You can use ChatGPT to address your problems when you are stuck with your projects at some point. But, you are not expected to use ChatGPT to generate answers or programs and use them for your projects directly. If you used ChatGPT to assist with your projects, you should acknowledge the part you used ChatGPT at the end of the assignments. Not doing so breaches academic integrity policies. It's your responsibility to verify the correctness of the information provided by ChatGPT. You will not lose points for claiming you used ChatGPT to help you solve the problems. But you will lose points for incorrect answers.

The Colby Affirmation

Colby College is a community dedicated to learning and committed to the growth and well-being of all its members.

As a community devoted to intellectual growth, we value academic integrity. We agree to take ownership of our academic work, to submit only work that is our own, to fully acknowledge the research and ideas of others in our work, and to abide by the instructions and regulations governing academic work established by the faculty.

As a community built on respect for ourselves, each other, and our physical environment, we recognize the diversity of people who have gathered here and that genuine inclusivity requires active, honest, and compassionate engagement with one another. We agree to respect each other, to honor community expectations, and to comply with College policies.

As a member of this community, I pledge to hold myself and others accountable to these values. More ...

Title IX Statement

Colby College prohibits and will not tolerate sexual misconduct or gender-based discrimination of any kind. Colby is legally obligated to investigate sexual misconduct (including, but not limited to, sexual assault and sexual harassment) and other specific forms of behavior that violate federal and state laws (Title IX and Title VII, and the Maine Human Rights Act). Such behavior also requires the College to fulfill certain obligations under two other federal laws, the Violence Against Women Act (VAWA) and the Jeanne Clery Disclosure of Campus Security Policy and Campus Statistics Act (Clery Act). To learn more about what constitutes sexual misconduct or to report an incident, see:

I am committed to all Colby students feeling safe, accepted, and included in all aspects of their college experiences, including this course. Colby prohibits and will not tolerate sexual misconduct or gender based discrimination of any kind and is obligated, by federal and state laws, to respond to reports and provide resources to students. As your professor I am considered a "responsible employee" which requires me to report incidence of sexual misconduct, dating violence, or harassment to the Title IX Coordinator.
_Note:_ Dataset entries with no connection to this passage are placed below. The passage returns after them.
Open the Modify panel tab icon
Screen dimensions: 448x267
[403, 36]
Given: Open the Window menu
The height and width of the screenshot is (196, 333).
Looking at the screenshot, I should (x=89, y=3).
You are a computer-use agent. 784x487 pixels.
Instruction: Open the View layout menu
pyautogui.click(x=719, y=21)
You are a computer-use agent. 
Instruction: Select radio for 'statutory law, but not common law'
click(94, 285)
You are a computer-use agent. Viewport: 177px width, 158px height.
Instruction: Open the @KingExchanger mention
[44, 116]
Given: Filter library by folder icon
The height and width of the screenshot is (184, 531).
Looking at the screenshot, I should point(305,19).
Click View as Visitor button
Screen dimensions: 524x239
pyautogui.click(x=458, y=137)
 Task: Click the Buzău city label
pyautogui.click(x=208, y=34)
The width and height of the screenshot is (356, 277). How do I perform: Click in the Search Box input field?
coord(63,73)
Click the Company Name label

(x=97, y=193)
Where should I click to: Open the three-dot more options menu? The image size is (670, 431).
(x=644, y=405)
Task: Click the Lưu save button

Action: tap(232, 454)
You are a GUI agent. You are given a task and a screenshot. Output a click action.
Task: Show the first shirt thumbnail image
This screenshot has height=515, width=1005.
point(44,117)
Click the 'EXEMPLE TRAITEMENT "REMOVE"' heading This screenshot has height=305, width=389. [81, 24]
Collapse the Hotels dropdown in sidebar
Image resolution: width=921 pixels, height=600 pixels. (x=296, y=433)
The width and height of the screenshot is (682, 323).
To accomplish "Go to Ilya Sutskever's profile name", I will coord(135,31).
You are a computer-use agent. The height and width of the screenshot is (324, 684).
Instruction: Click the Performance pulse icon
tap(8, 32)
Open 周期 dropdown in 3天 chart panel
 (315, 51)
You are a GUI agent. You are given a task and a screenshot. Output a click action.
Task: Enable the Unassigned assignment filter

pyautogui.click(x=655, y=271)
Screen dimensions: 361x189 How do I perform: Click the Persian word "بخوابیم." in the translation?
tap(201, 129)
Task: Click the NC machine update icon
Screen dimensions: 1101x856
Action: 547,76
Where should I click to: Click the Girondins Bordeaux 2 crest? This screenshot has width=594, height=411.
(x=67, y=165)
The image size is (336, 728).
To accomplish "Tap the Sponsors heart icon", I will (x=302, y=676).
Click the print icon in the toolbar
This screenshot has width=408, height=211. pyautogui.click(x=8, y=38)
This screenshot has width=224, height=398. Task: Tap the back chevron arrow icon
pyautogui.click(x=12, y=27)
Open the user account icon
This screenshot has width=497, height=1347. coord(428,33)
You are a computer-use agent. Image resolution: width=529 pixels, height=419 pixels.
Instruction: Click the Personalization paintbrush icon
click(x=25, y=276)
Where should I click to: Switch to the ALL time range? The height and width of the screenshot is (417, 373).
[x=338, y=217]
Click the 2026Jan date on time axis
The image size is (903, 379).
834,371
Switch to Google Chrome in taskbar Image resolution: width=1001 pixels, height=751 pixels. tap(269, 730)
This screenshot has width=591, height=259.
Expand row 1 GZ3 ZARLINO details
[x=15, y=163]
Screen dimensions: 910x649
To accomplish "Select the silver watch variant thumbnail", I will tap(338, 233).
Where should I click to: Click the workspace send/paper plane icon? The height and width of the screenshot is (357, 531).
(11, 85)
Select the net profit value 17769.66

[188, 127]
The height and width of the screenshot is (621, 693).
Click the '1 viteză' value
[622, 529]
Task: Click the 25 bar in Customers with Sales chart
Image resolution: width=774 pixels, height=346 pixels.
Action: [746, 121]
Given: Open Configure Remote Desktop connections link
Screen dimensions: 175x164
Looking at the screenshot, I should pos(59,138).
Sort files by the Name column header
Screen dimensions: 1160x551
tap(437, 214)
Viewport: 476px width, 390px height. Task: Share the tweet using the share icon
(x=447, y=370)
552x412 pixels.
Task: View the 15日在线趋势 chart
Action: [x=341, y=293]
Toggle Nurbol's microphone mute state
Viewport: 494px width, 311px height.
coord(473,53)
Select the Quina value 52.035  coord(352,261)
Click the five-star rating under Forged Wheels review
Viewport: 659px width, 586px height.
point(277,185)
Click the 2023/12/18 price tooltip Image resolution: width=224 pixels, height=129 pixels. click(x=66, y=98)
If you wish to access confidential support services, you may contact:

  • The Counseling Center: 207-859-4490
  • The Title IX Confidential Advocate, Emily Schusterbauer: 207-859-4093
  • The Office of Religious and Spiritual Life: 207-859-4272
  • Maines's 24/7 Sexual Assault Helpline: 1-800-871-7741
Religious Holidays

Colby College supports the religious practices of students, faculty, and staff, but we don't always know which people will observe which holidays. Since I need to plan course activities in advance, I need to know in advance, if you need to miss a class or have a deadline adjusted in order to observe a holiday. Please notify me by email at least 14 days in advance of any religious holiday that will affect your ability to participate in this course.